Hurricane Schmuricane

Thor: My prescription runs out today. Being a responsible sort, I called the pharmacy's automated system and asked for a refill a couple days ago. I've been to the HEB twice now to pick up my drugs, but I can't get to the pharmacy window. Heck, it takes 80 minutes to find a parking spot. Austin is 3 or 4 hours from the coast (when traffic is normal) and by the time Rita gets here, she'll be only a thin shadow of her former self. But let's not let a simple bit of common sense stand in the way of a good panic. The check-out lines run clear back to the meat department, and a bunch of cheaters are using the pharmacy cash register to buy non-drugs.

I'm pretty sure most Americans deeply resents those self-centered buttheads who act as if they're more important than the rest of us. I mean those people who choose an action from the category of "Things to do, which, if everyone did them, it'd cause a huge mess", and then proceed to commit that action. It's one thing to pay for a bottle of conditioner while you're paying for your pills, but quite another to ease your shopping cart over to that register and tie up the pharmacist (at the expense of, say, me) with scanning and bagging your groceries.

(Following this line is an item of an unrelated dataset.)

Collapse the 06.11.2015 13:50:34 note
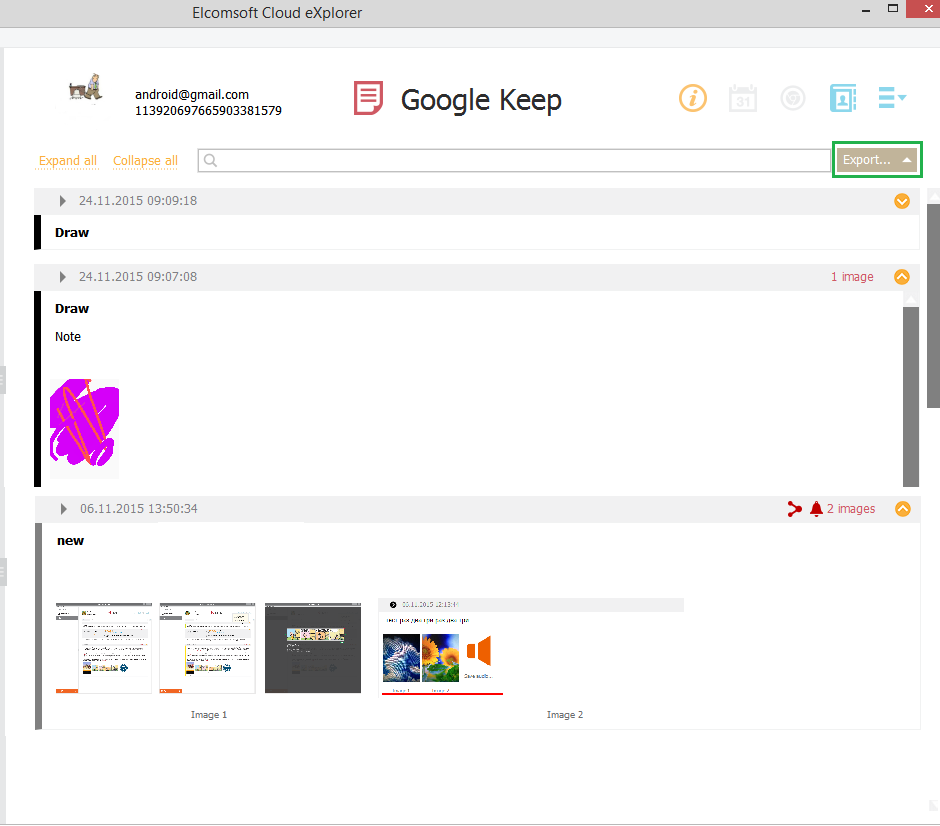 [903, 509]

Twit.

And a good panic brings twits out of the woodwork. In this case, they're buying cartloads of bottled water and Sprite. (Don't ask me why it's Sprite, I've just noticed that every cart has a couple cases of Sprite.) So I can't get my drugs, and I ran out today. I suppose I'll have to go stand in the infinite line of twits this evening until I'm successful. Of course, without my drugs, I tend toward violence, which, in this situation, is just what the doctor ordered. A'm checking yoo ouut, yoo mooron.

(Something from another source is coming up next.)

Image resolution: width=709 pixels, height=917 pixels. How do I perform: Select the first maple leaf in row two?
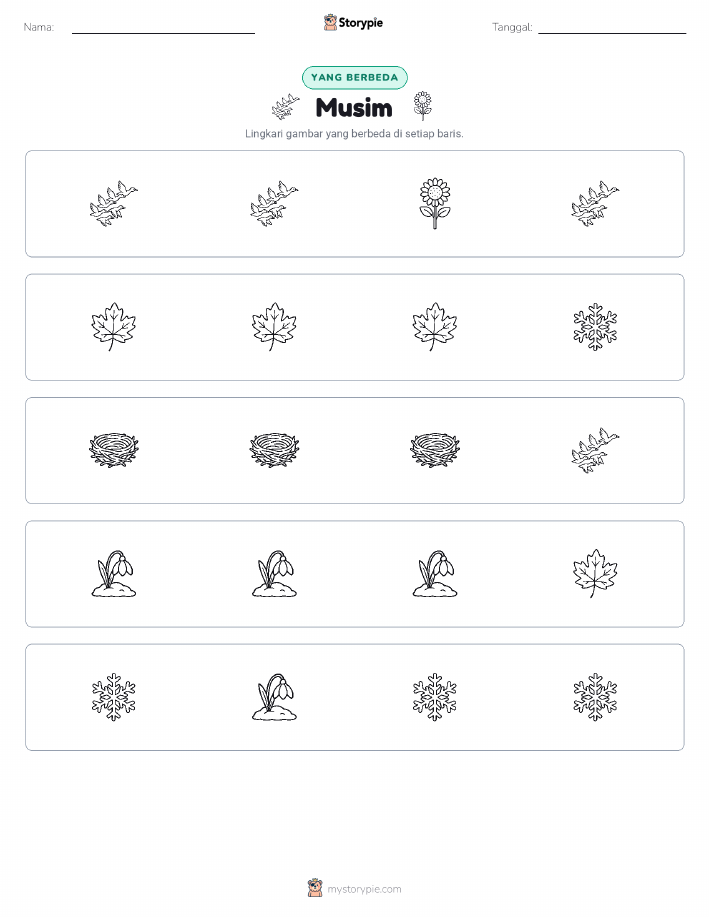point(113,327)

Tyr: In the worst case scenerio, we might have some high winds, which might break off some branches, which might disrupt our power, which might disrupt our water supply. Since we are homebrewers, we have kegs and kegs of emergency back up beer. So there's really no need for water or Sprite. And if we get really hungry, well, I've been pretty pissed at the dog lately.

I tried Sprite once. It has a strange non-alcoholic twang to it that I really didn't like. "Rita" is short for "Marguarita", after all, so I reckon I know how I'll celebrate the latest hurricane.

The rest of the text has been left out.